I read most of this last year but I’m reading it again this year.
It’s the kind of book where it’s best to read two or three paragraphs each day as you follow the decans round the sky on what Tarot lovers call a decan walk.
I imagine anyone interested in this book already knows what a decan is but in case you don’t, they are 10-degree sections of the 12 signs of the zodiac, with each sign (Aries to to Pisces) having 3 decans. Some Tarot experts associate each decan with a pip card of the Tarot, excluding the aces. In other words, every card from 2-10 of each suit can be associated with a decan.
This means you can relate each 10-day period of the astrological year with what is going on in your life and the influences manifested in the corresponding Tarot card. Last year I did this with Susan Chang’s book and four decks from my collection. This year I’m using M.M. Melleen’s latest deck, which is called The Telos of 777.
The deck sounds very arcane and it is. It’s full of Qabalistic correspondences and the art was created during the astrological time corresponding to each of the relevant decans.
Susan Chang’s book also follows the traditional path of the decans starting with the spring equinox when the sun enters Aries, which corresponds to the two of wands.
Her ideas combine well with those of M.M. Meleen’s. They have collaborated on a book and a podcast together, which I’ve also read and listened to. I’ve also collected all of M.M. Meleen’s decks and books since her first one, The Rosetta Tarot with its accompanying Book of Seshet, so I’m very familiar with her work.
Susan is a lot more voluble than Mel, who tends to be somewhat modest and retiring. Mel’s decks are deeply researched and reflect years of meditation and introspection. Susan is more effusive and spontaneous, although I believe she was an introspective child, and her volubility is very much in evidence in her book.
If I’d reviewed it last year I probably would have rated it less favourably. Each section starts well but she never knows when to stop. I’ve found the book is more accessible if I stop for her because my brain starts to fog over after about three paragraphs.
Luckily, the text is broken up with sub-headings every few paragraphs, so this is very manageable. Also, I’ve developed a habit of incremental reading with most Tarot and astrology books over the years because these disciplines seems to attract people who can talk the hind leg off a donkey.
As there are 36 decans in the year and each lasts approximately 10 days, reading three paragraphs a day works pretty well throughout the year.

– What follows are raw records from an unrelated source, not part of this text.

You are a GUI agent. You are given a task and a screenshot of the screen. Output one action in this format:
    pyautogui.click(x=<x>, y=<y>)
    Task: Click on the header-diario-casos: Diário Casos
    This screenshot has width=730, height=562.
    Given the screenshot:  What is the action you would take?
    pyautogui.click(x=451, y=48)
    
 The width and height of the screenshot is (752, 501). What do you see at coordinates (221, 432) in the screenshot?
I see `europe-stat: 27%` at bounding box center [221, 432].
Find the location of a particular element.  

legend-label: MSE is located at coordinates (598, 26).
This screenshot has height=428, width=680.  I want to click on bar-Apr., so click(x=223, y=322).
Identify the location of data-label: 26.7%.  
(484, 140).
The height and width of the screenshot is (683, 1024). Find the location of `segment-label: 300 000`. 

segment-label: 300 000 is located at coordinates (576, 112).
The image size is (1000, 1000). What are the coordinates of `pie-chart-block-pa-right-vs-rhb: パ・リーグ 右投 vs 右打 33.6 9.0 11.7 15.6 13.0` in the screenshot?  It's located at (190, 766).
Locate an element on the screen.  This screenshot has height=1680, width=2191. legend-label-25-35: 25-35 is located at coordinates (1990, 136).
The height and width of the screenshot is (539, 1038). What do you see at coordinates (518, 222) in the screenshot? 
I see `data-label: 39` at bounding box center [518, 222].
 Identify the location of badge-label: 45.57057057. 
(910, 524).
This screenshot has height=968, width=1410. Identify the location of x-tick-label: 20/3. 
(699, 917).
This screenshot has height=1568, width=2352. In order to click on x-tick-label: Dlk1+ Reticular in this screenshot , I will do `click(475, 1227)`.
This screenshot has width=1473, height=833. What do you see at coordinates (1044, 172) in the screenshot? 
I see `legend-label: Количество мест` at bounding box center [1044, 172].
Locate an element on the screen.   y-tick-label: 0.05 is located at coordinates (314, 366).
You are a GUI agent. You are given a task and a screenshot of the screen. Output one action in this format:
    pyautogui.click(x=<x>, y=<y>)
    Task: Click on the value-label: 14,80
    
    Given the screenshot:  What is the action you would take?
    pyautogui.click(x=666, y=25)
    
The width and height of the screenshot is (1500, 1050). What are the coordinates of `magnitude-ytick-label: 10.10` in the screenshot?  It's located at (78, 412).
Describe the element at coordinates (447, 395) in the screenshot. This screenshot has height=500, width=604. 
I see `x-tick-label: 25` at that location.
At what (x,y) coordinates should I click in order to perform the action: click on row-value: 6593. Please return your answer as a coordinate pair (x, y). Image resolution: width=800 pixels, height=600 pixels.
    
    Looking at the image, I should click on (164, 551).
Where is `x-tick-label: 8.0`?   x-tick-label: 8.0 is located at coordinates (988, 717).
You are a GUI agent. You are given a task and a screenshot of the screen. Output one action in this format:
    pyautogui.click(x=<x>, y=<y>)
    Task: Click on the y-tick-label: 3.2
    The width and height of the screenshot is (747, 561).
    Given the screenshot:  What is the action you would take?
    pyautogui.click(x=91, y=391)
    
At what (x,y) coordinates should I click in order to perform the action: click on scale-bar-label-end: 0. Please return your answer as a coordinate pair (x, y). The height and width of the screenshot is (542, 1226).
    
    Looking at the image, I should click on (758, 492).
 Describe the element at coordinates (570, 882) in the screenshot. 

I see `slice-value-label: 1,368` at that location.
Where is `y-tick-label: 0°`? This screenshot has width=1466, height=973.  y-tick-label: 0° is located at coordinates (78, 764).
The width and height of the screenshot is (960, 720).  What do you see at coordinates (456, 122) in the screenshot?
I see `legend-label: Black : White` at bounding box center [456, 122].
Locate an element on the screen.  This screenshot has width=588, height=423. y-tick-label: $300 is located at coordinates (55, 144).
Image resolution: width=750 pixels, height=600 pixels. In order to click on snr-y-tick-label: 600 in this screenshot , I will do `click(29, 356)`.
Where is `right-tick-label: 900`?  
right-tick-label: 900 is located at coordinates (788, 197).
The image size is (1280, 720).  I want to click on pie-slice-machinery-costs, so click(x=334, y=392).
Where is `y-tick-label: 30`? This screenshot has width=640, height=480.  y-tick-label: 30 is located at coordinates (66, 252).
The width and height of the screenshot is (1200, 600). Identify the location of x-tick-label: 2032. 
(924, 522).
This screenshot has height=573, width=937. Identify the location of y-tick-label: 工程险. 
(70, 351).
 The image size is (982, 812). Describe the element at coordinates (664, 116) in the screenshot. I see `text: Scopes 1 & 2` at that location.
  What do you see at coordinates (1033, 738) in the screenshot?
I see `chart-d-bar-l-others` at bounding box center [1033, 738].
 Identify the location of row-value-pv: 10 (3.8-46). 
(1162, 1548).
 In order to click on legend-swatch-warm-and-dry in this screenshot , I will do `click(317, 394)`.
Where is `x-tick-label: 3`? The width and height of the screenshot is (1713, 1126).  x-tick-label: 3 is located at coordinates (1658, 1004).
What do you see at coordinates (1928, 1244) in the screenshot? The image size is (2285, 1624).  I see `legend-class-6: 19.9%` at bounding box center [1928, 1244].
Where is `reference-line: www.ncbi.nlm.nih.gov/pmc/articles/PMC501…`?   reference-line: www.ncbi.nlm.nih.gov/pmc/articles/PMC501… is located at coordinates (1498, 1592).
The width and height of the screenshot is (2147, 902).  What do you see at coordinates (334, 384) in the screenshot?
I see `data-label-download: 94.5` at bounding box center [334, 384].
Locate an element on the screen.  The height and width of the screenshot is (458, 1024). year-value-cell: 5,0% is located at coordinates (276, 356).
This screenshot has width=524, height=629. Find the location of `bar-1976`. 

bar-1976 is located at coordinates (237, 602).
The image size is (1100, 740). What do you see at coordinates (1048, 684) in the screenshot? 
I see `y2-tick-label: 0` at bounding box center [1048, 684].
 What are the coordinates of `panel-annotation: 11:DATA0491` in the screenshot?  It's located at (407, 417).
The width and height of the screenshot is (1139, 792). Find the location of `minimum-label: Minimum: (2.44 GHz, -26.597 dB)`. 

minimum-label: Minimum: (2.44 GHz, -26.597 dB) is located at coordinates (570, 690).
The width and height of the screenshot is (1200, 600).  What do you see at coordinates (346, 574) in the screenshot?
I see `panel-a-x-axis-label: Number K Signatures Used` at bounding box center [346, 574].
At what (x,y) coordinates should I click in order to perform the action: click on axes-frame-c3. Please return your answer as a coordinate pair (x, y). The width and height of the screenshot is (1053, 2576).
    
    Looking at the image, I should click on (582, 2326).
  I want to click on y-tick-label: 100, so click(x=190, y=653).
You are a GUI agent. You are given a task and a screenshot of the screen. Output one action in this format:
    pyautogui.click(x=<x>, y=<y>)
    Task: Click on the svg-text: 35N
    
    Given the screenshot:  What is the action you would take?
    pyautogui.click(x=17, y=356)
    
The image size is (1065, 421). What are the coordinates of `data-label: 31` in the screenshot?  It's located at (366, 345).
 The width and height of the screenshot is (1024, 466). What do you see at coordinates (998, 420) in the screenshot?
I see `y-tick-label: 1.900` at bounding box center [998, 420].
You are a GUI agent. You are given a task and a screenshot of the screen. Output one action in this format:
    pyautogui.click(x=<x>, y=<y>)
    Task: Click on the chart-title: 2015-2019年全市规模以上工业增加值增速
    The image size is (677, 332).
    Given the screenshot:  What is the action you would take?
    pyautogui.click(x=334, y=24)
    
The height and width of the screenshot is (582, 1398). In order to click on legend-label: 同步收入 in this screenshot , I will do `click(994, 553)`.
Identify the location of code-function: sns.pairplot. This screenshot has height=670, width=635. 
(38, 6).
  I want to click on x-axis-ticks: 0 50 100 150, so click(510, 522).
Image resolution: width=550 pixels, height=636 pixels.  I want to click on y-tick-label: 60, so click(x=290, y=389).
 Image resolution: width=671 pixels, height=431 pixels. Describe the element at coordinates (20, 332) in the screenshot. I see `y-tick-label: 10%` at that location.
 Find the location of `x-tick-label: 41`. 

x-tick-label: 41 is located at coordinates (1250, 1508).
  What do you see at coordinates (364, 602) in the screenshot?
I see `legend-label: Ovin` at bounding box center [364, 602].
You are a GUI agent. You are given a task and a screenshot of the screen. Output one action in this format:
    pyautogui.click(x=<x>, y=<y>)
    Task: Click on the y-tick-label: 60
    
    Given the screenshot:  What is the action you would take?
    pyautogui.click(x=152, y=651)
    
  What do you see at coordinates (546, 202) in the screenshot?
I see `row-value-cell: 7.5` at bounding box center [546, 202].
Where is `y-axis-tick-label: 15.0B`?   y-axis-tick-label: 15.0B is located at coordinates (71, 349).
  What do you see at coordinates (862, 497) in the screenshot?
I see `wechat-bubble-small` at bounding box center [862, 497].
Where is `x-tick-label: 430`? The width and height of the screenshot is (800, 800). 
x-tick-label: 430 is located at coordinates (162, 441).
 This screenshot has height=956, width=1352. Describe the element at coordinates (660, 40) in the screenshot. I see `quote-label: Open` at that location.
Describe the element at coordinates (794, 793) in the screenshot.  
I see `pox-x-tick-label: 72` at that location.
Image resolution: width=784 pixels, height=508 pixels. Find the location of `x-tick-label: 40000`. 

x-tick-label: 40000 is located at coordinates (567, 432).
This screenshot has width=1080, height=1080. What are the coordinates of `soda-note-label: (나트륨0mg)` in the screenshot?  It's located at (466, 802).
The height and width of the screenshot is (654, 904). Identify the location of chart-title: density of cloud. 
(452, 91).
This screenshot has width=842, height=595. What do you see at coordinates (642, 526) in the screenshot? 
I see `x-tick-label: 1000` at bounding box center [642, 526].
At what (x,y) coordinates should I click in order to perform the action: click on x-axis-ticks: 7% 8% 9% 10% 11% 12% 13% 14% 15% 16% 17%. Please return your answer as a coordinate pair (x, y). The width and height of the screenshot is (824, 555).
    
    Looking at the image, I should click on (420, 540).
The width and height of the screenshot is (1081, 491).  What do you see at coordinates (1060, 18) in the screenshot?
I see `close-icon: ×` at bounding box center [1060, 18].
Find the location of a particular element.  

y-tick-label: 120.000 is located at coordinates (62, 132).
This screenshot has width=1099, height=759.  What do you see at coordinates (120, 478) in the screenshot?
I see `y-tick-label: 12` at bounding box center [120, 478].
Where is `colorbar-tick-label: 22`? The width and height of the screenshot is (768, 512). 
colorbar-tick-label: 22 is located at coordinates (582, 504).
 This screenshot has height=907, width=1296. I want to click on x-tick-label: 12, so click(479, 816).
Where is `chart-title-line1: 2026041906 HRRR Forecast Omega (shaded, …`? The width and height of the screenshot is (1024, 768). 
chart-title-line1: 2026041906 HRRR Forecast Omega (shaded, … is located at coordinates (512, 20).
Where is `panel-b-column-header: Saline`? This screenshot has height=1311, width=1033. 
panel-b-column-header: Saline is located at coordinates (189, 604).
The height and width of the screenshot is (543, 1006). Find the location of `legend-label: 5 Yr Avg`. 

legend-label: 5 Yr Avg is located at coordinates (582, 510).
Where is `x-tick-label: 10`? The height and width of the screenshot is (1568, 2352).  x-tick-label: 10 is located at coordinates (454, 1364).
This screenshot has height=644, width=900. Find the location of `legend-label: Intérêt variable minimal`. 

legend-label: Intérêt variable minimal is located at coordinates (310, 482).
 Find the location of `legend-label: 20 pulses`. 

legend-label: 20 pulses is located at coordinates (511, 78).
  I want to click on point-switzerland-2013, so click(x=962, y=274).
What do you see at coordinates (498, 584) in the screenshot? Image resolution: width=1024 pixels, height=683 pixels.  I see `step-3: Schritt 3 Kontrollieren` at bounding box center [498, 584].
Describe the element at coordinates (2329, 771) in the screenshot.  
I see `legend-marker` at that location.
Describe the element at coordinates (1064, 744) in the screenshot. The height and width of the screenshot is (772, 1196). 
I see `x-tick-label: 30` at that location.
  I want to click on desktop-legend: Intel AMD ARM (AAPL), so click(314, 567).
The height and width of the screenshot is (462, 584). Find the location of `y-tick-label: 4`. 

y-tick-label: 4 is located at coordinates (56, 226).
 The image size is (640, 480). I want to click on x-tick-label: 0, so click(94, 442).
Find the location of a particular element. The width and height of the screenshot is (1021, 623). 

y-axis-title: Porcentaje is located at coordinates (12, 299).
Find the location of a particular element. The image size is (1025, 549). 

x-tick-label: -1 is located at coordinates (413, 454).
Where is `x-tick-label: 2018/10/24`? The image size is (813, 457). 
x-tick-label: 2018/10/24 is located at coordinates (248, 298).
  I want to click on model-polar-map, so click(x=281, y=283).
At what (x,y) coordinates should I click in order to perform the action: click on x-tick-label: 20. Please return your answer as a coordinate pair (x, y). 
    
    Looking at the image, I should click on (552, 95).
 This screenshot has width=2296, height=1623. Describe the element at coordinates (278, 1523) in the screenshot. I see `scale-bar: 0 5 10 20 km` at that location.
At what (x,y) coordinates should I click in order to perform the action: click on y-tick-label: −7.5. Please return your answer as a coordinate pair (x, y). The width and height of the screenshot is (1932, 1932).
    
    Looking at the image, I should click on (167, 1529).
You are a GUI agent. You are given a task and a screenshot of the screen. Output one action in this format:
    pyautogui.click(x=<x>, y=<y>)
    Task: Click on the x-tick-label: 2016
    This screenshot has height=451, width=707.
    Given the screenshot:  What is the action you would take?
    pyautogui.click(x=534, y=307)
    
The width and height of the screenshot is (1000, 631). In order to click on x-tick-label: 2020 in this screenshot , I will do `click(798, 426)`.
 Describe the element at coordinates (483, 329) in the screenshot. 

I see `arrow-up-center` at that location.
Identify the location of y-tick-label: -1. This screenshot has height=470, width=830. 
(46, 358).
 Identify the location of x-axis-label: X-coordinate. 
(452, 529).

This gives you time to write in your journal about the themes Susan mentions in the book. It’s a very good way of getting to know a new deck and to reflect on what is going on in your life.
In case you’re wondering why the aces and major arcana are left out, well, they’re not. They’re included as well but they have a more over-arching influence in this scheme, so they pop up more than once in the appropriate places.
One of the strengths of this book is the illustrations. All the relevant cards are depicted at the start of each section but there are also many illustrations within each section, homing in on details and correspondences within the cards and depicting illustrations from other sources.
Another thing I really like is that Susan finishes each section with a poem or literary fragment that captures the overall theme of the decan. These are very well chosen and worth reading for their own sake.
If you’re interested in Tarot cards, this is a very good time to start reading this book (I am writing this on 28th March 2025) because we’ve just had the spring equinox and are about to enter the second decan, which represents new growth.
If you’re living in or near London, you’re also just in time to catch the last days of the free Tarot exhibition at the Warburg Institute in Woburn Square, which ends on 30th April. Some rare and historic decks can be seen there. I haven’t been yet but I’ve reserved a time slot.
The exhibition alerted me to Italo Calvino’s The Castle of Crossed Destinies, which I’m also reading incrementally. I hope to finish it just as I arrive there, which would be a kind of poetic finish to that book.